The tenets upon which capitalism is founded have already been abandoned in part by their sponsors as unworkable. But at best they represent a standard of social morality that is essentially destructive of social well-being.

The human race has no guarantee of the success of any experiment, and recent experiences with the war, and with the present post-war plight of Europe suggest that the capitalist experiment will fail disastrously unless some extraordinarily successful efforts are made to put things to rights.

Society experiments, trying first one means of advancement and then another. A certain number of these new ventures, which prove to be of social advantage, are adopted and incorporated into the social structure. The vast majority are rejected as inadequate to meet the social need. Capitalism is apparently in this latter class.

3. The Cost of Experience

Experiment is the necessary road to new experience, and the cost of experiment is written in the immense wastes that it involves. Experience gained through experiment is sometimes very costly. It is never cheap.

Frequently these costs, measured in terms of misery, are so great as to overbalance the advantages gained through the experiment. If, therefore, there were another way to gain knowledge except through the processes of experiment, it would result in an immense saving for mankind.

4. Education

There is a way, other than experiment, in which knowledge may be gained. Instead of relying on experiment (direct experience) for the spreading of knowledge, it is possible to utilize the indirect channel called education. If this method is followed, and the results of the race experiment and experience are made available to the young of each generation, the need for experiment will be limited to a narrow field, since most of the necessary knowledge will be communicated through education.
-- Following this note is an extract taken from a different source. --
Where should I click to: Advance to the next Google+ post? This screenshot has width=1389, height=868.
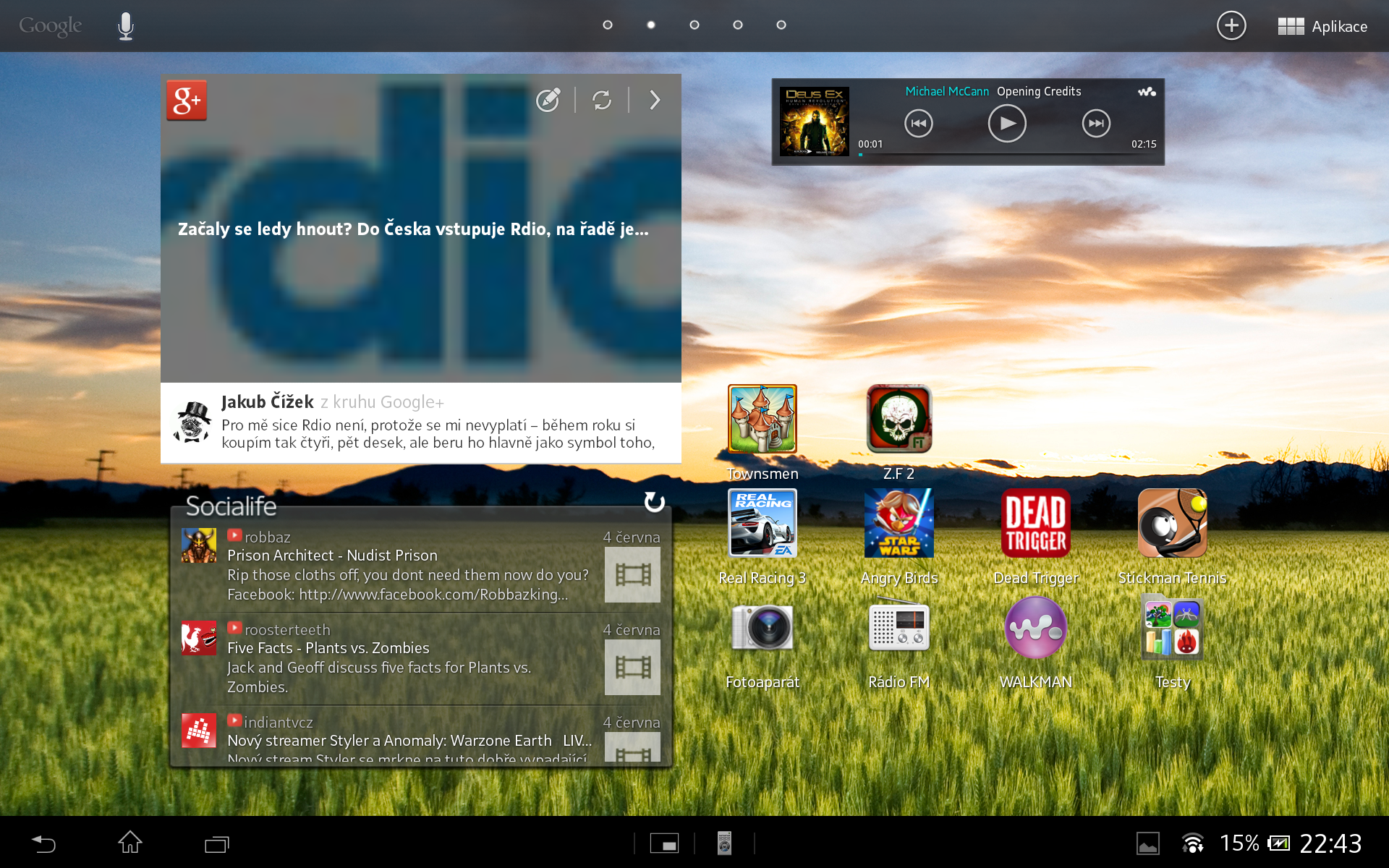coord(654,101)
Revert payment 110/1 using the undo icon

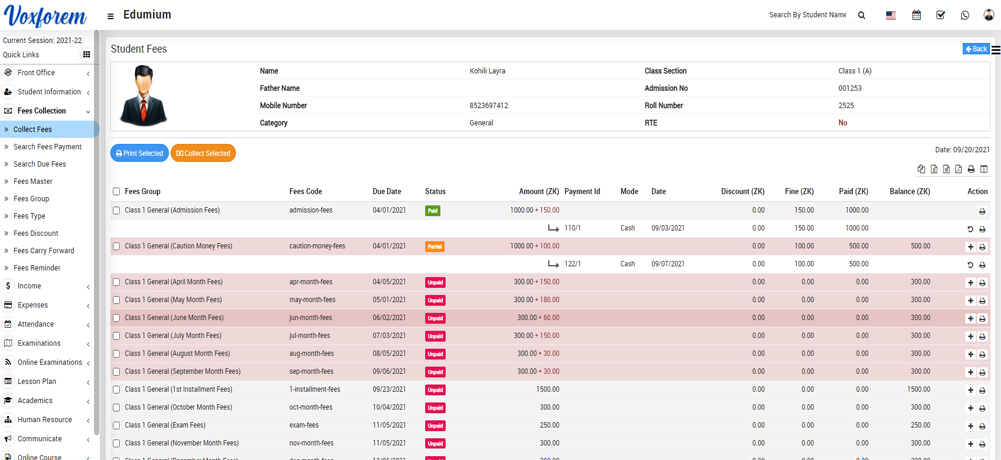pos(970,229)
The individual need not repeat all of the experiments of his ancestors with animal breeding, harvesting, weaving, smelting, writing, house-building, etc. One by one these arts and crafts were built up—each generation adding its quota to the total of knowledge. These results of past experience, which were first passed from hand to hand, then from mouth to mouth, and finally written down, and which have been handed from generation to generation through the processes of education, are among the most important of all social assets.

The farther the race goes in its accumulation of knowledge, the more important does education become, since there is more to transmit from one generation to the next. Among primitive people the educational process is completed at a very early age. With the emergence of arts and crafts, the apprenticeship to life becomes longer. At the present time, the individual may continue his education as long as he is capable of acquiring new ideas. Under the present society, therefore, the educational processes are the chief reliance for the transmission of new ideas.